(Saved entries)
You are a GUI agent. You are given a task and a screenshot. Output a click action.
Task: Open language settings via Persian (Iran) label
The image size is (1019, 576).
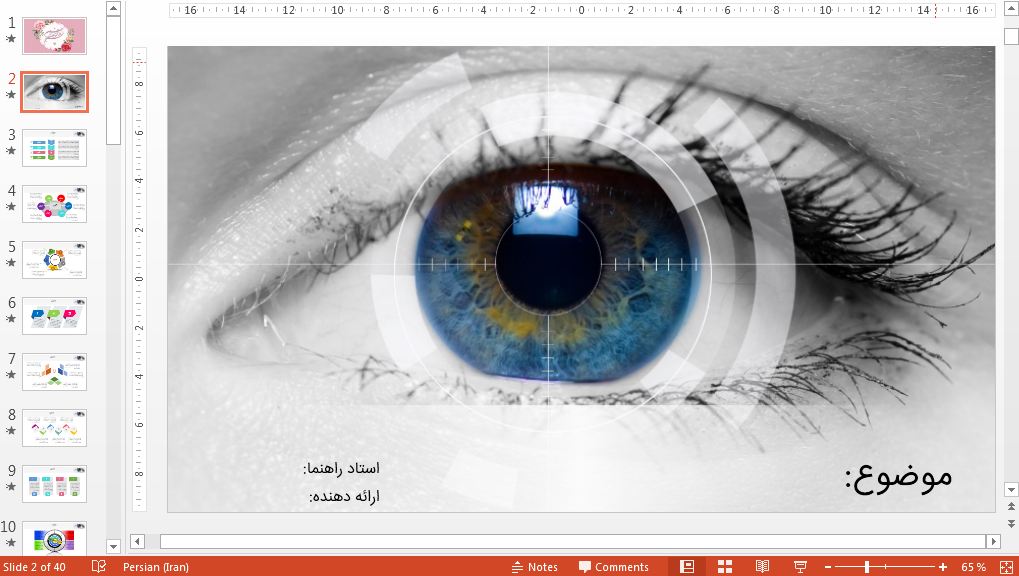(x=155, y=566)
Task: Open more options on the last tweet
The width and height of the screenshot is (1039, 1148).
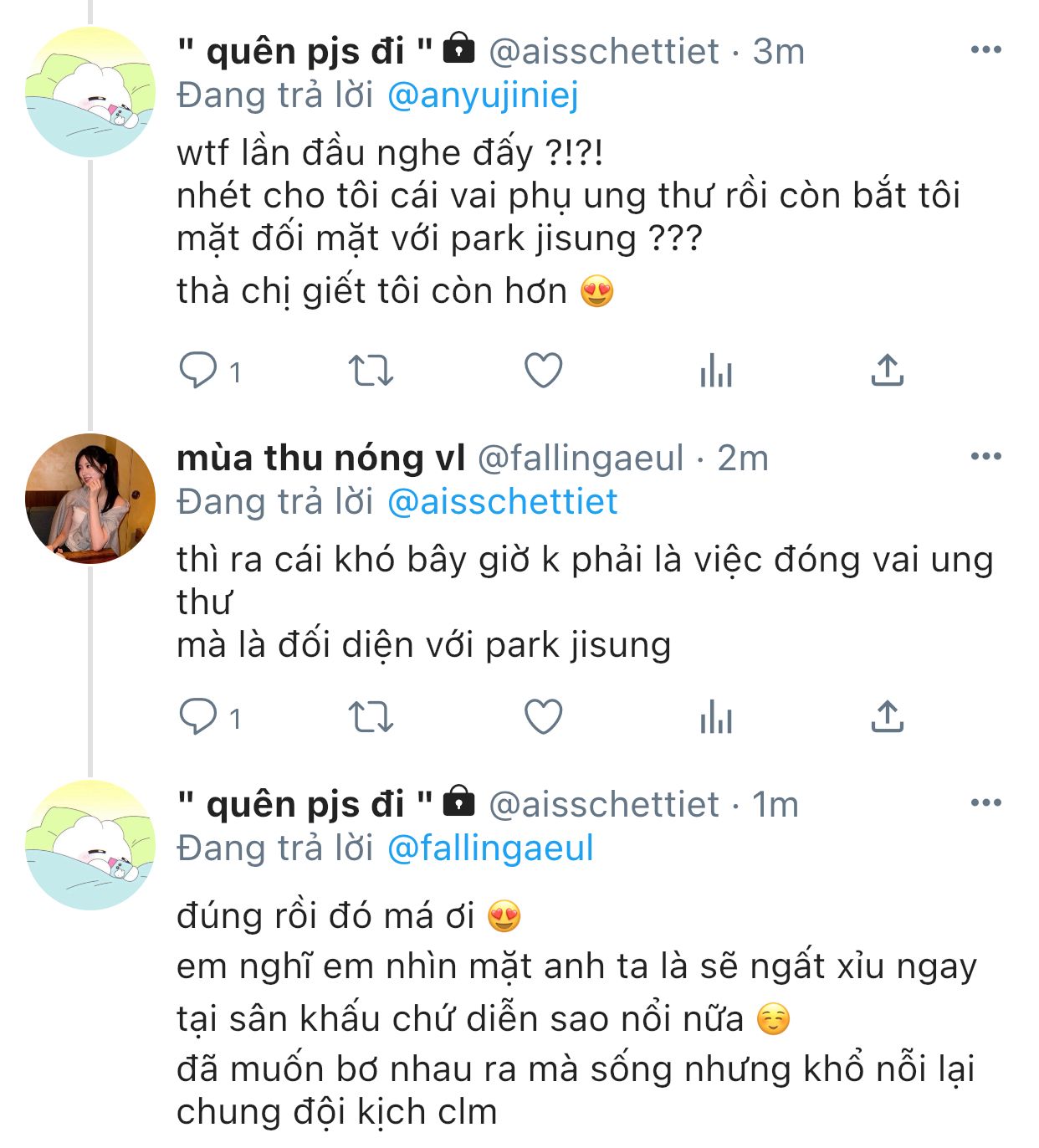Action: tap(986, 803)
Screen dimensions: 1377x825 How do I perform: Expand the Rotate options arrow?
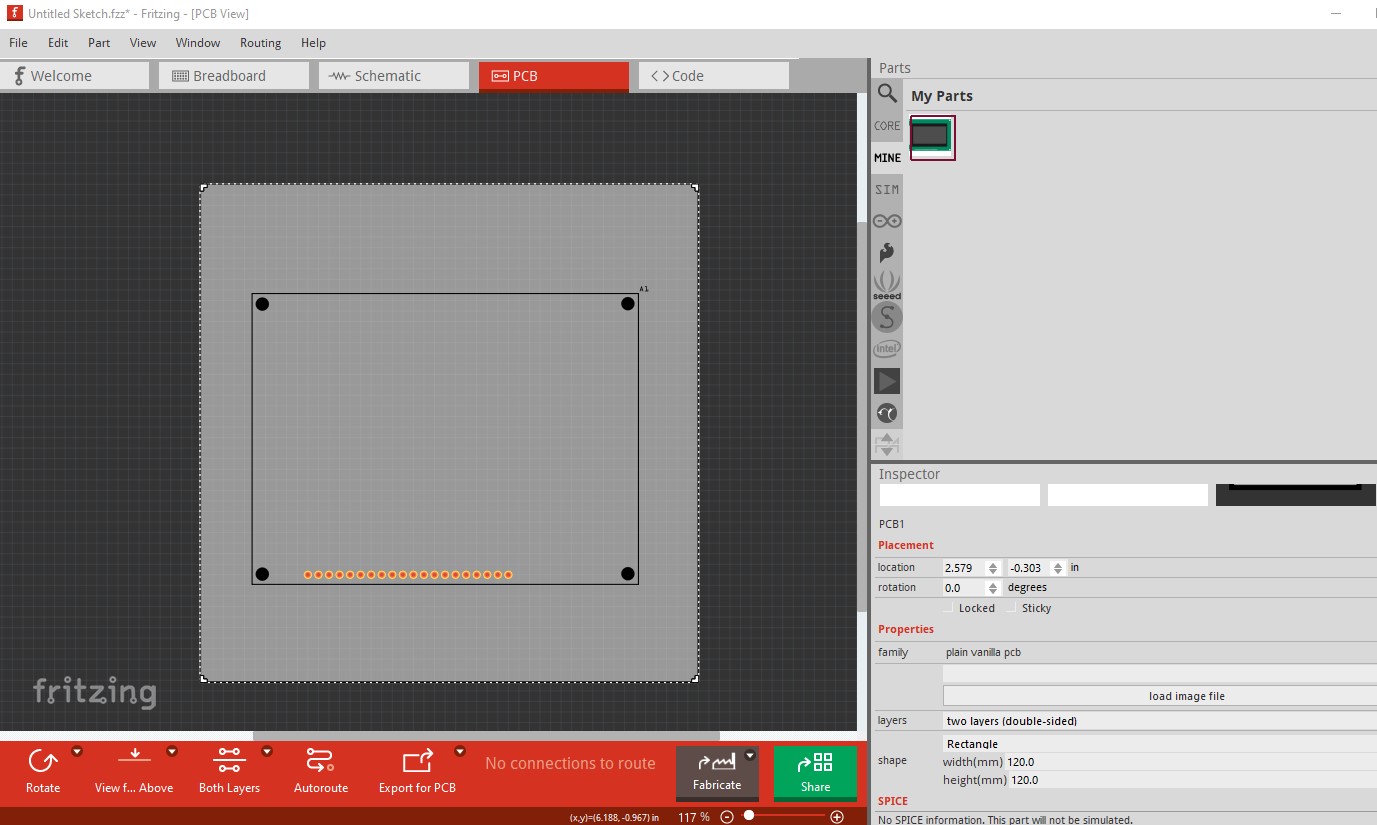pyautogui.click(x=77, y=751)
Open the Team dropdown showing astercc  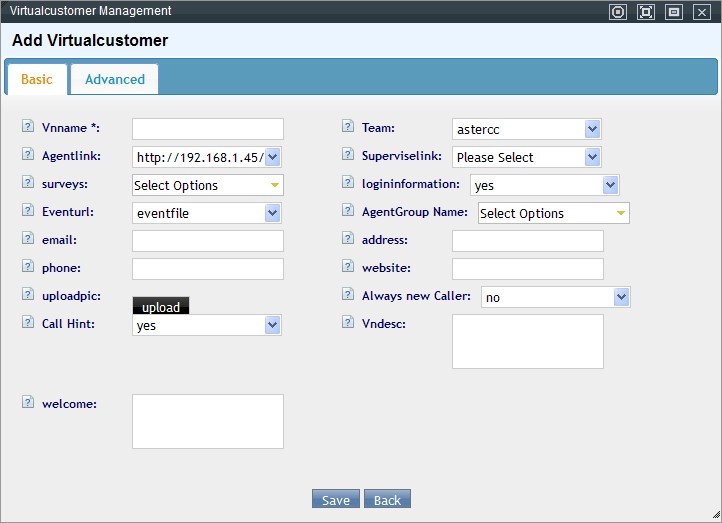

* **Your assignment**: Word for word, copy the lines from the one with "Task: Open more options on the last tweet" through the end of the entries above, and do not include any picture.

* **Worked solution**:
Task: Open more options on the last tweet
The width and height of the screenshot is (1039, 1148).
Action: tap(986, 803)
Screen dimensions: 1377x825 How do I perform: Expand the Rotate options arrow?
pyautogui.click(x=77, y=751)
Open the Team dropdown showing astercc  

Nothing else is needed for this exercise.